One argument made by reform proponents is that students who receive financial aid have a very different Yale experience than students who do not, especially in terms of extracurricular activities and study abroad. This, however, is not necessarily the case. Several of my friends on financial aid have been able to take advantage of the many opportunities that Yale has to offer. For example, several have received fellowships to study abroad instead of having their families pay for it. Moreover, it is certainly possible to work and take part in other extracurricular activities. I have had a job during most of my time at Yale, and I have still been able to commit to many other activities around campus. And this is not unusual. Students on financial aid may need to work a little harder, but I never knew a Yalie who was averse to a little hard work.
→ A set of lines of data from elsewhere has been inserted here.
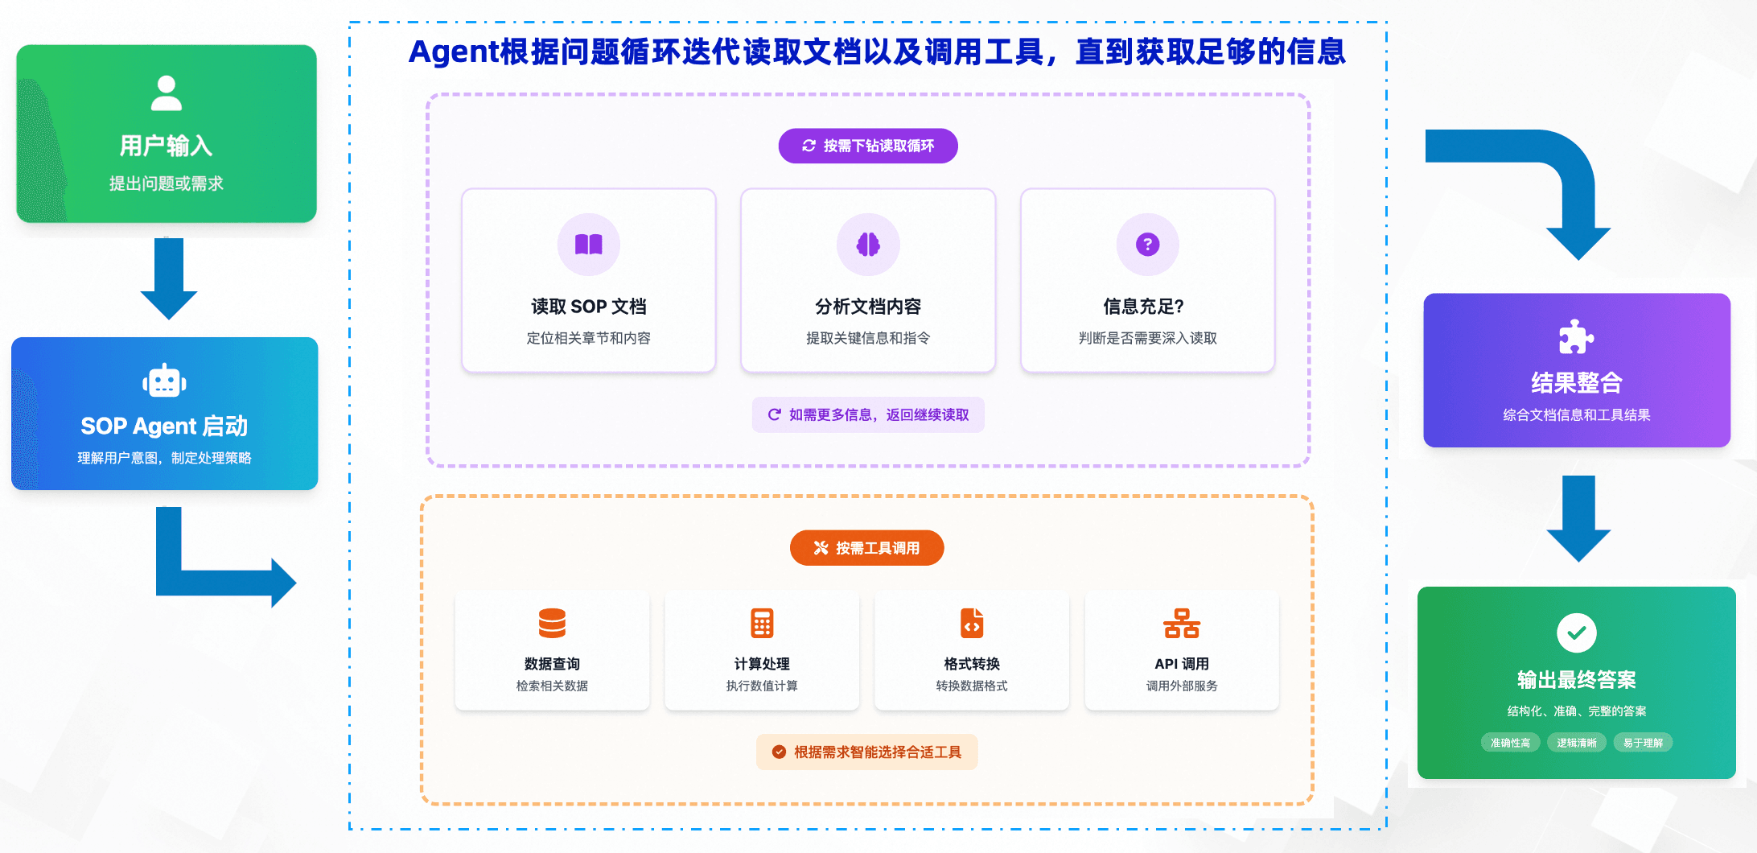Click the calculator icon above 计算处理
The image size is (1757, 853).
click(x=762, y=623)
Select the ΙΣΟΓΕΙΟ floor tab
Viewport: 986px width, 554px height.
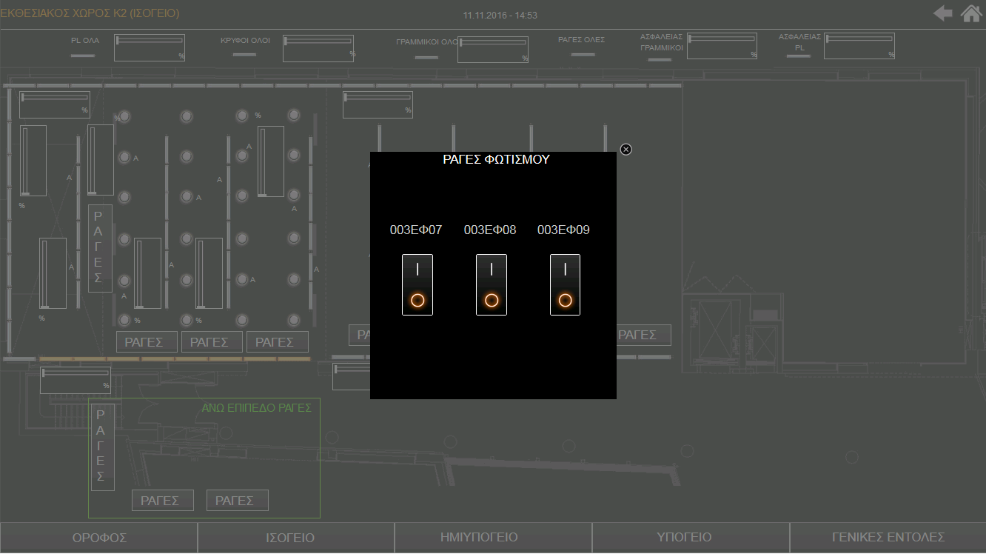(296, 538)
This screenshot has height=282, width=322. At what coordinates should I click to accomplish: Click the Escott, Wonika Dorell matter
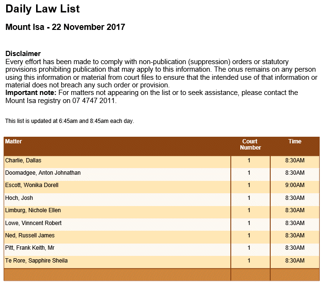[32, 185]
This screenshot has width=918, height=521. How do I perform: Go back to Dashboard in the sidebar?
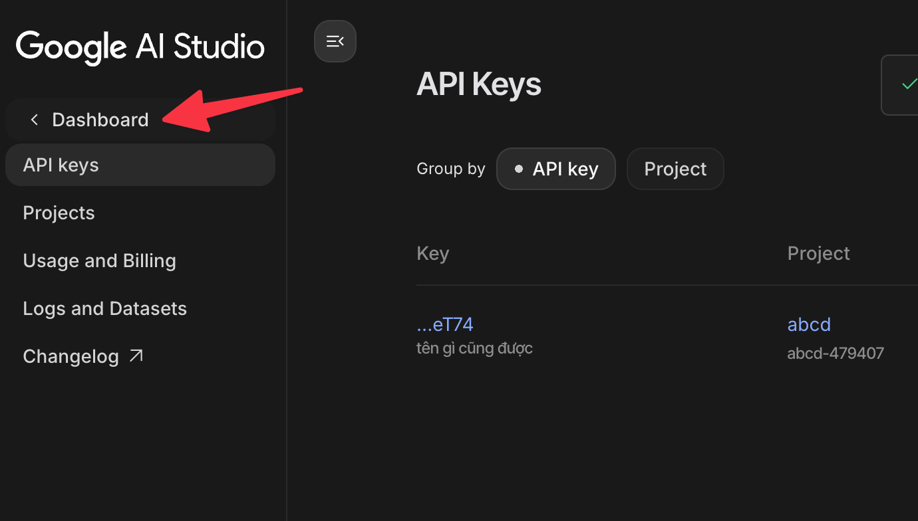[100, 120]
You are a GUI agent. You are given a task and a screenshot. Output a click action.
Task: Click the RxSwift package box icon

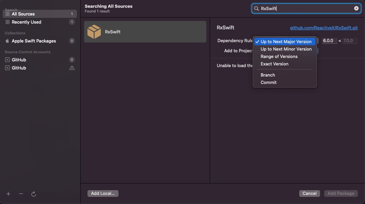tap(94, 32)
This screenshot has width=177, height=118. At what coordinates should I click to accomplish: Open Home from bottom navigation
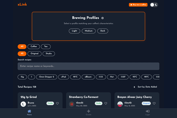click(x=29, y=112)
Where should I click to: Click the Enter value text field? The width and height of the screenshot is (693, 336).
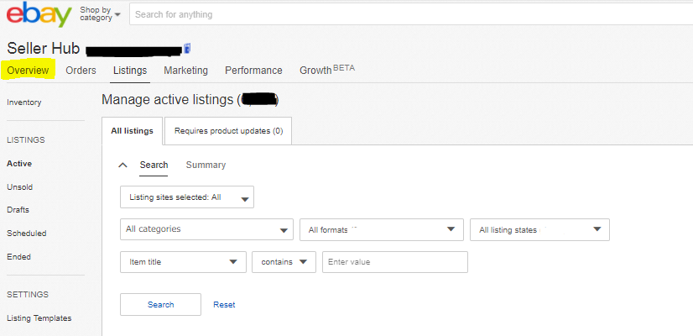(394, 262)
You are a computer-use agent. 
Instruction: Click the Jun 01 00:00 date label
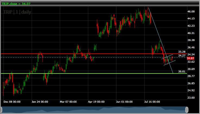click(x=124, y=102)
I do understand, however, that the system is not perfect and that reform is necessary. And the University seems to be open to this. That is why Thursday’s protest at the admissions office didn’t really make sense. It is certainly in Yale’s best interest to offer aid to its students that is competitive with what is offered by schools like Harvard and Princeton in order to attract the brightest students in the world. But, where do we draw the line? Apparently, many believe that the system is entirely unfair because some students have a different Yale experience if they are on financial aid. Everybody has a different Yale experience — Yale is what you make of it. That is also life. There will always be someone who is better off than you are or who has more opportunities than you do. You make the most of what you have.
It is also important to remember that Yale is very generous compared to other schools. I have never heard of a student who didn’t come to Yale for financial reasons, and I know several students who would never even have been able to consider Yale had it not been for the University’s generous aid packages. Moreover, much of this aid is in gift form from the university. Just because Yale has an $11 billion endowment does not mean that students are entitled to more, as a cartoon in the Yale Daily News recently implied. In short, the purpose of financial aid is to offer students with limited economic means the opportunity to attend Yale, not to act as an equalizing factor among its students.
Matthew Daly ’06
Feb. 28, 2005
To the Editor:
I was dismayed by the shortsightedness the News demonstrated in its editorial response to last Thursday’s sit-in. In fairness, I am not at Yale presently and have not followed the events leading to the sit-in closely enough to comment on the strategic effectiveness of the tactic of the sit-in. However, my suspicion is that you fail to understand the necessity of student confrontation with the Yale Administration.
In my experience, ultimate and total decision-making authority at Yale lies with President Levin and the Yale Corporation, while students are reduced to pleading for improvements on issues of substantive concern to them. As a member of Students Against Sweatshops at Yale (SAS), we similarly built consensus over many months among vast swathes of the student body. We similarly were able to gain support for our position through an overwhelmingly passed Yale College Council resolution. We similarly were repeatedly rebuffed and disrespected by President Levin. We similarly were forced to engage in greater confrontation by occupying Beinecke Plaza for 16 days. While it did not lead to victory on our primary demand, SAS’s actions instigated the creation of open public forums at Yale that benefit current students and its administration, as well as an education for us and our fellow students in the way Yale works as an institution. Further, SAS’s work created the seeds for further efforts toward greater student voice at Yale, just as SAS benefited from previous work by other groups.
Over time, engaging the administration directly and repeatedly in a variety of forms, both conciliatory and confrontational, will enable students to hold the Yale administration more accountable on a variety of issues and reduce the need for direct action. Surely, financial aid is not the only thing you would improve about Yale. Perhaps more pertinently, surely you do not want to be a part of a community in which your voice as a stakeholder counts for next to nothing on issues that concern you.